• _Exercise instructions_
A. Answer these questions from the article on the killing of Enrique Salinas below:
(i) How old was Enrique Salinas when he died?
(ii) Since what year have French authorities been investigating his possible role in moving money for Raúl Salinas?
(iii) On what date did the French authorities put out an alert through Interpol?
B. Translate this sentence from the article on the killing of Enrique Salinas into Spanish: "Enrique Salinas and his former wife lived in Paris during the 1990's."

• _Page text_
begin
Posted on 12/10/2004 4:38:32 PM PST by ken21

Salinas Killing Deepens the Family's Drama By JAMES C. McKINLEY Jr.

Published: December 10, 2004

MEXICO CITY, Dec. 9 - The mystery surrounding the killing of the brother of a former president, Carlos Salinas de Gortari, is becoming a national obsession, with the twin revelations that the victim wrote a despondent note shortly before his death and that he was under investigation in France for laundering money.

Carlos Salinas's youngest brother, Enrique, had stayed largely out of the limelight for years until his body was discovered Monday in a family car parked on a residential suburban street. His head had been shoved in a yellow plastic bag and he had been strangled.

There were bruises on Mr. Salinas's face, suggesting that his killers had blindfolded and punched him before he died. He was 52, a multimillionaire engineer with cash-flow problems, a divorced wife and three grown children, investigators said.

The killing comes four years after the ex-president's elder brother, Raúl, a colorful businessman who grew rich during Carlos Salinas's administration, was convicted of ordering the killing of another politician and sent to prison, shattering the impunity that the rich and powerful once enjoyed in Mexico.

Raúl Salinas's business dealings have long been a subject of investigation here and in Europe because of allegations, so far unproved, that government funds and ill-gotten drug profits ended up in his bank.

Enrique Salinas and his former wife lived in Paris during the 1990's. Since 1996 French authorities have been investigating what role, if any, they played in helping Raúl Salinas move large amounts of money between banks, according to a French judicial official.

The French police recently visited the Salinases' apartment in Paris to inform Raúl Salinas that he was going to be charged with laundering money by buying property in France with funds from embezzlement schemes and drug dealing, Notimex, the official news agency of the Mexican government, reported Thursday. Not finding him, the French authorities put an alert out through Interpol on Nov. 22, asking the Mexican police to locate him, prosecutors here said.

What all this has to do with Mr. Salinas's death early Monday is unclear, but speculation has dominated the capital's rumor mill and talk radio. The Mexican authorities are still treating the death as a failed attempt to extort information or money from Mr. Salinas, discounting any link to Raúl Salinas or money transfers.

On Thursday, the Mexico State prosecutor in charge of the investigation, Alfonso Navarrete Prida, released an unsigned note, apparently in Mr. Salinas's handwriting, that he said was found on the body. The note said Mr. Salinas, his family and his children had been threatened by unnamed people.

The note said that since 1995, someone had been harassing Mr. Salinas, making it impossible for him to continue doing business. It went on to say the harassment had affected his business partners and his children, "who have had to confront a great risk to their security, both physical and emotional."
end
• _Entries_
begin
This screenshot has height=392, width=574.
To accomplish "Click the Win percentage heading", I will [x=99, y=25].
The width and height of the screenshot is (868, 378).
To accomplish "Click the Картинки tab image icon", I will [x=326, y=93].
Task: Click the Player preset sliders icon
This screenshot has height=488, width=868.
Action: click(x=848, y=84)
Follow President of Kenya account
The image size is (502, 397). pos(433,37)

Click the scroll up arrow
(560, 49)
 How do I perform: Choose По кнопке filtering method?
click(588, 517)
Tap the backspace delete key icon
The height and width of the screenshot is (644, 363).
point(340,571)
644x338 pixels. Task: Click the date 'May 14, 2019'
end
begin
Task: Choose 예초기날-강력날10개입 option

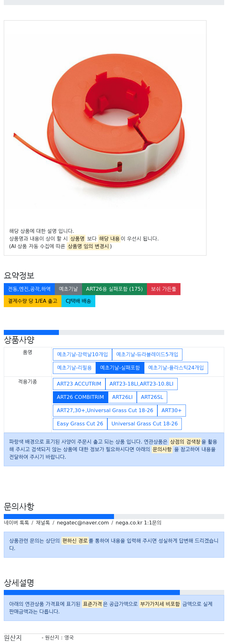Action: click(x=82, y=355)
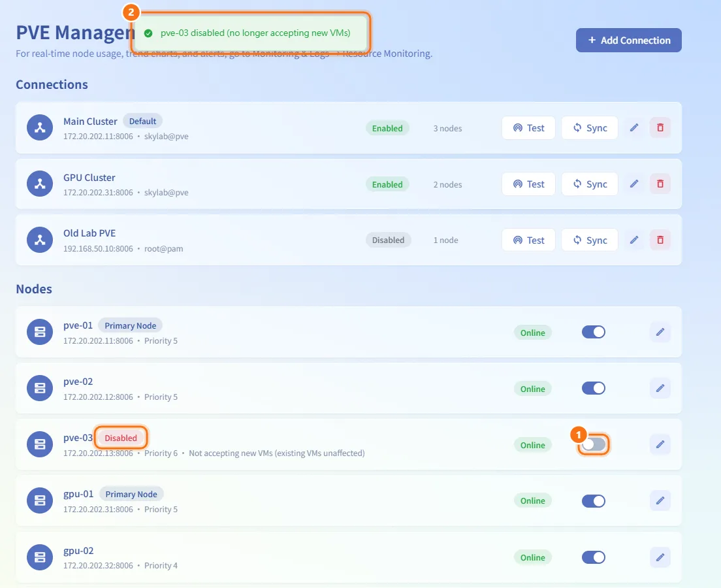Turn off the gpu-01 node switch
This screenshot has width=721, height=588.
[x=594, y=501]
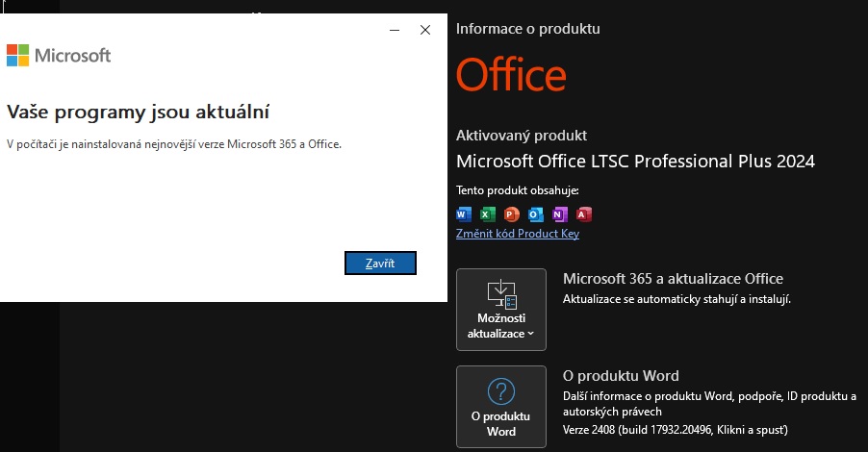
end
begin
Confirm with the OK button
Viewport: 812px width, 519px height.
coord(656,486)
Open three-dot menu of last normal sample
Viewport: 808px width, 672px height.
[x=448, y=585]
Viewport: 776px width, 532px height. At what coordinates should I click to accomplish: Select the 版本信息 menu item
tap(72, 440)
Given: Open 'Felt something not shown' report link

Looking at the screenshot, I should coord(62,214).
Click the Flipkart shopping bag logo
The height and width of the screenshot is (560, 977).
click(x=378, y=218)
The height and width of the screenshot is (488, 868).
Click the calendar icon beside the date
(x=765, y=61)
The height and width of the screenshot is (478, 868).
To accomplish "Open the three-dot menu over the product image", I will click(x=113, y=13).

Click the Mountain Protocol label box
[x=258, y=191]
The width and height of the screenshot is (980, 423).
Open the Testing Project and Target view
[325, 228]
end
• _Correct answers_
A.
(i) 52
(ii) 1996
(iii) Nov. 22

B. Enrique Salinas y su exesposa vivieron en París durante la década de 1990.